Summary: Extended intense cognitive work causes potentially toxic byproducts to build up in the prefrontal cortex. This alters control over decision-making, causing a shift toward low-cost actions that require less effort as cognitive fatigue sets in.
Source: Cell Press
It’s no surprise that hard physical labor wears you out, but what about hard mental labor? Sitting around thinking hard for hours makes one feel worn out, too.
Now, researchers have new evidence to explain why this is, and, based on their findings, the reason you feel mentally exhausted (as opposed to drowsy) from intense thinking isn’t all in your head.

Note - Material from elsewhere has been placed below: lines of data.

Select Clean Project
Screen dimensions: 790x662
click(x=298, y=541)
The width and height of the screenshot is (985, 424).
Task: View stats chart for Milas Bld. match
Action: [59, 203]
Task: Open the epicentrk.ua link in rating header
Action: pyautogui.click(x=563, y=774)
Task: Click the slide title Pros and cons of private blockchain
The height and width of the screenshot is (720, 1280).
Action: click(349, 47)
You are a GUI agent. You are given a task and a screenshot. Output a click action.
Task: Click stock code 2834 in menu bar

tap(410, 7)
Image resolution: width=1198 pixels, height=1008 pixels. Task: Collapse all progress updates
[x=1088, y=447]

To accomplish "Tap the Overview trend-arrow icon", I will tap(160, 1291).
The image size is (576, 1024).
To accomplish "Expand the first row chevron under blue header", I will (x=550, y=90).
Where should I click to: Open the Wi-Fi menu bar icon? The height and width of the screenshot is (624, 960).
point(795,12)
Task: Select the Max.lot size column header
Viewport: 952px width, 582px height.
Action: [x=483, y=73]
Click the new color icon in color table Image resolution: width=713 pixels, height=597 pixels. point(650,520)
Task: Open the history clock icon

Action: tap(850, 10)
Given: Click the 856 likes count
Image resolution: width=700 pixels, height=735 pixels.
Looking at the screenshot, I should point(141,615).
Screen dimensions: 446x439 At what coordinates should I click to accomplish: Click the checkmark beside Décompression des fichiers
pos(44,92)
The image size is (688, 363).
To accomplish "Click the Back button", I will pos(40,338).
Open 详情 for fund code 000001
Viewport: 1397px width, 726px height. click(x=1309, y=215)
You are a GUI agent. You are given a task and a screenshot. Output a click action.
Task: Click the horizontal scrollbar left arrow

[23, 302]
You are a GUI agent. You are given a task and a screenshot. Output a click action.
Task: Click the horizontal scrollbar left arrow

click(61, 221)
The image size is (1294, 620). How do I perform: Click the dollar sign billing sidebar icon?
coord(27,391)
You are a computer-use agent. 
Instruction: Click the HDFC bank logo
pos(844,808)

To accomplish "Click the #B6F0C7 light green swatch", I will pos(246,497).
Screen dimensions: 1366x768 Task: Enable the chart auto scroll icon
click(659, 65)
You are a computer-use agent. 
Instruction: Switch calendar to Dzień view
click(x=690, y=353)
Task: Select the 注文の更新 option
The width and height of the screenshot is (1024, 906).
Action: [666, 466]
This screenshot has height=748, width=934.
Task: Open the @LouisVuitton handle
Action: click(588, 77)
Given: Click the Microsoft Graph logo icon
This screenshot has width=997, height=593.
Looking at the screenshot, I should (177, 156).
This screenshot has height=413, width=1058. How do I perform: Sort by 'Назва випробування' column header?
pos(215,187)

Their studies, reported in Current Biology on August 11, show that when intense cognitive work is prolonged for several hours, it causes potentially toxic byproducts to build up in the part of the brain known as the prefrontal cortex. This in turn alters your control over decisions, so you shift toward low-cost actions requiring no effort or waiting as cognitive fatigue sets in, the researchers explain.
“Influential theories suggested that fatigue is a sort of illusion cooked up by the brain to make us stop whatever we are doing and turn to a more gratifying activity,” says Mathias Pessiglione of Pitié-Salpêtrière University in Paris, France.
“But our findings show that cognitive work results in a true functional alteration—accumulation of noxious substances—so fatigue would indeed be a signal that makes us stop working but for a different purpose: to preserve the integrity of brain functioning.”
Pessiglione and colleagues including first author of the study Antonius Wiehler wanted to understand what mental fatigue really is. While machines can compute continuously, the brain can’t. They wanted to find out why. They suspected the reason had to do with the need to recycle potentially toxic substances that arise from neural activity.
To look for evidence of this, they used magnetic resonance spectroscopy (MRS) to monitor brain chemistry over the course of a workday. They looked at two groups of people: those who needed to think hard and those who had relatively easier cognitive tasks.
They saw signs of fatigue, including reduced pupil dilation, only in the group doing hard work. Those in that group also showed in their choices a shift toward options proposing rewards at short delay with little effort. Critically, they also had higher levels of glutamate in synapses of the brain’s prefrontal cortex.
Together with earlier evidence, the authors say it supports the notion that glutamate accumulation makes further activation of the prefrontal cortex more costly, such that cognitive control is more difficult after a mentally tough workday.
So, is there some way around this limitation of our brain’s ability to think hard?
“Not really, I’m afraid,” Pessiglione said. “I would employ good old recipes: rest and sleep! There is good evidence that glutamate is eliminated from synapses during sleep.”
There may be other practical implications. For example, the researchers say, monitoring of prefrontal metabolites could help to detect severe mental fatigue. Such an ability may help adjust work agendas to avoid burnout. He also advises people to avoid making important decisions when they’re tired.
In future studies, they hope to learn why the prefrontal cortex seems especially susceptible to glutamate accumulation and fatigue. They’re also curious to learn whether the same markers of fatigue in the brain may predict recovery from health conditions, such as depression or cancer.
A neuro-metabolic account of why daylong cognitive work alters the control of economic decisions
Cognitive fatigue is explored with magnetic resonance spectroscopy during a workday
Hard cognitive work leads to glutamate accumulation in the lateral prefrontal cortex
The need for glutamate regulation reduces the control exerted over decision-making
Reduced control favors the choice of low-effort actions with short-term rewards
Behavioral activities that require control over automatic routines typically feel effortful and result in cognitive fatigue. Beyond subjective report, cognitive fatigue has been conceived as an inflated cost of cognitive control, objectified by more impulsive decisions. However, the origins of such control cost inflation with cognitive work are heavily debated.
Here, we suggest a neuro-metabolic account: the cost would relate to the necessity of recycling potentially toxic substances accumulated during cognitive control exertion.
We validated this account using magnetic resonance spectroscopy (MRS) to monitor brain metabolites throughout an approximate workday, during which two groups of participants performed either high-demand or low-demand cognitive control tasks, interleaved with economic decisions.
Choice-related fatigue markers were only present in the high-demand group, with a reduction of pupil dilation during decision-making and a preference shift toward short-delay and little-effort options (a low-cost bias captured using computational modeling).
At the end of the day, high-demand cognitive work resulted in higher glutamate concentration and glutamate/glutamine diffusion in a cognitive control brain region (lateral prefrontal cortex [lPFC]), relative to low-demand cognitive work and to a reference brain region (primary visual cortex [V1]).
Taken together with previous fMRI data, these results support a neuro-metabolic model in which glutamate accumulation triggers a regulation mechanism that makes lPFC activation more costly, explaining why cognitive control is harder to mobilize after a strenuous workday.